Very negative and unfair comments made at the beginning of the review :-( (especially when the Archos is reviewed more favourably and seems to suffer from a significant battery recharge issue!)
Aside from the comments already posted here already -
1) The screen aspect is perfect for browsing - the 1024x600 'width' in landscape mode allows the whole page width to be display at a size which is 'finger friendly' for selecting links. The browser speed is incredible when compared to a netbook/pc, I've used loads of OS's/browsers both on PC's/mobiles over the past 15 years and I was surpised to find that that this device has offered the best experience to date!!
2) You do not need to hack the device, just install some apps! - I've applied 2 x "performance packs" which very easily opens up the android market (plus gmail if required) and also slims down the notification bar. (all they required was a reboot!) Added the Zeam launcher to provide complete customisation over the home screens and what icons/widgets are displayed. All no more difficult than installing an app on a Windows PC....
3) Plays flash (BBC iPlayer / Youtube) out of the box!
3) A 'Honeycomb' capable tablet for half the price of a Xoom??
4) While the viewing angle is narrow, I'm sure most people will want to view the device straight in front of them? (I'm not going to read a website / PDF or Kindle book sat away at an angle from the device!)
I can understand the hype around Honeycomb, but how different will the core components be? I bought the Vega for browsing / reading / email - the apps for which will perform in much the same way regardless of OS. Yes there are some drawbacks but I think this needs to be reviewed in the right context - for £250 it wipes the floor with any other device.
"Only" has 512MB RAM...
Are you kidding me? The original iPad only has 256MB, chances are that the iPad 2 has that or at most 512MB RAM yet this counts as a negative point for a budget tablet? Widescreen is a problem too somehow! Laptops, monitors, TVs, non-Apple tablets ... all new ones are widescreen. Only the iPad has a 4:3 aspect ratio in the market that I'm aware of so again you're comparing it to the iPad when it's a budget tablet and marking it down due to personal preference. It was released in November last year when Honeycomb was still quite a way off so of course it has Android 2.2 and not Android 3.0 but what do you expect?
What happened to reviewing the thing on its own merits? I can only see about half of the review doing that with the majority of the rest being nitpicking. Yes there are bad points about the Vega, it has an awful viewing angle in portrait and not much better (but usable) in landscape, the market is M.I.A. out of the box and like all touchscreens it's a fingerprint magnet. However, the screen is very responsive, it has very good battery life for the price point, it's very easy to install custom ROMs to get Market access and it comes with both a full USB port and HDMI port.

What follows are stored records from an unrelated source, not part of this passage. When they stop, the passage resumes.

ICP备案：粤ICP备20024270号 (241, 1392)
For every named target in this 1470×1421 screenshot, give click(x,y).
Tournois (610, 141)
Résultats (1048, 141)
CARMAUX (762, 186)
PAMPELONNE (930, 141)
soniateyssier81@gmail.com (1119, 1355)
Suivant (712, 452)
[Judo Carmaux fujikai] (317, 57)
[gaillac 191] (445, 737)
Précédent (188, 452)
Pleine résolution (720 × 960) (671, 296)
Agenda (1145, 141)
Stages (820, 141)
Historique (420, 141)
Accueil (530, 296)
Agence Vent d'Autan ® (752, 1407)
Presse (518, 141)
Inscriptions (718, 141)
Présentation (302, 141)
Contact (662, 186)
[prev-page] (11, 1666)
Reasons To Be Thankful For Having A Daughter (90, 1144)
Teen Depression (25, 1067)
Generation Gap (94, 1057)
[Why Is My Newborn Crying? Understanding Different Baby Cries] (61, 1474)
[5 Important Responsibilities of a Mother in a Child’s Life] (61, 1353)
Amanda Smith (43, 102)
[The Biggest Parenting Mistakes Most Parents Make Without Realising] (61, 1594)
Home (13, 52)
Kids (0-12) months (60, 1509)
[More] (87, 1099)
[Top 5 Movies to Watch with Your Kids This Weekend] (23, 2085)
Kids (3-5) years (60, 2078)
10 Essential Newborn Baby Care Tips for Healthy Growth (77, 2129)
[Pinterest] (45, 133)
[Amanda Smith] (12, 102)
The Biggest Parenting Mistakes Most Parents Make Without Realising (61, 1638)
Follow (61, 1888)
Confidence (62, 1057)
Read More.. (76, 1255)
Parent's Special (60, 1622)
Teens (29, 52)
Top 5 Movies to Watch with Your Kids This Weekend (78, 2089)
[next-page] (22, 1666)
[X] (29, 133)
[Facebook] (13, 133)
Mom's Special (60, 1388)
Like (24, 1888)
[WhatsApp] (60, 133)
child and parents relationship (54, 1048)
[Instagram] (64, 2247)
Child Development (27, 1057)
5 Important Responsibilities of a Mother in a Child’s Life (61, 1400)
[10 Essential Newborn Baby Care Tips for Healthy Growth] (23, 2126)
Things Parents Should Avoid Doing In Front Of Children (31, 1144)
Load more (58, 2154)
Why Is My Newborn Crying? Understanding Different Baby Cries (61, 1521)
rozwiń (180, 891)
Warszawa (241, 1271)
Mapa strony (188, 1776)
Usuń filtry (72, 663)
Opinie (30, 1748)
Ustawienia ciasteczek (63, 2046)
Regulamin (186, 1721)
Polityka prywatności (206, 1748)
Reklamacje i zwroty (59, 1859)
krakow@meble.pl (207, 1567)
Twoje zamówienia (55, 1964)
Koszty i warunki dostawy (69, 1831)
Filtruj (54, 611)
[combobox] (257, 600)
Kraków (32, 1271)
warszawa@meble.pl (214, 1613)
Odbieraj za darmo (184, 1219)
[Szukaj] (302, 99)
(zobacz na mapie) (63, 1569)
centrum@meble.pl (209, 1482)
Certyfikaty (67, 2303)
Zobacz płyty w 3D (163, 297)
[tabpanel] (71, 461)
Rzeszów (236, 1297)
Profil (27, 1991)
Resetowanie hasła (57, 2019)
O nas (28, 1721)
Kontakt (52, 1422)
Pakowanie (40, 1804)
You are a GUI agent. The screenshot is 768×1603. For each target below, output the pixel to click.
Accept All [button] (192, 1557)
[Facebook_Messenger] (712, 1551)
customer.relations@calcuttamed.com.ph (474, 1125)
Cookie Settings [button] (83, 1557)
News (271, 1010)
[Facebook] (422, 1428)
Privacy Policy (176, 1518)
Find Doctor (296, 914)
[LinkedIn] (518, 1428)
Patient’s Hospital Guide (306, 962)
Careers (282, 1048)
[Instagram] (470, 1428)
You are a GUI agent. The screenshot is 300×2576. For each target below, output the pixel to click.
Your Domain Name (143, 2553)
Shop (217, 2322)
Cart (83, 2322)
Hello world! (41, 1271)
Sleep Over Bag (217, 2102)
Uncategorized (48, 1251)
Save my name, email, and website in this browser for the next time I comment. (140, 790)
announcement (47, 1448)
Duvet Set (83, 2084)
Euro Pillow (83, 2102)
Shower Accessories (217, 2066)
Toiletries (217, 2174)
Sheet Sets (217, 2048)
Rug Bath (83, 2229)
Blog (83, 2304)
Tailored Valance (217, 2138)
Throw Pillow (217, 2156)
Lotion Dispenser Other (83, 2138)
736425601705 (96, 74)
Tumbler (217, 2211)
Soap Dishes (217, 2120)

I'd consider about 70% fair for what you get out of the box at this price because if you just want to browse the internet, play videos and listen to music then it's very capable. If you want to put another ROM on it at a later time you get a very functional tablet for over £150 cheaper than an iPad. Not everyone will want to or be able to but if you buy this expecting it to have the market then you've not done your homework in reading up on it. That's not the fault of the Vega though.
Reviewing the "out of the box" experience...
....seems fair enough to me.
If you bought a wireless router and the signal was terrible, connection kept dropping out etc, and you had to go to a third party website to get some unofficial software to make it work well, then it ought to get a bad score.
If it came with duff software, but immediately connected and prompted you to do an official update from the manufacturer, then that's a different matter.
that homescreen rotate was missing from the standard Android homescreen anyway? Its one of the reasons I moved to another homescreen app.
AFAIK the Vega is not a phone, so does not pass the Android minimum spec, so does not haev access to the market. Unless I'm wrong a bit of basic research would have been nice for both these issues.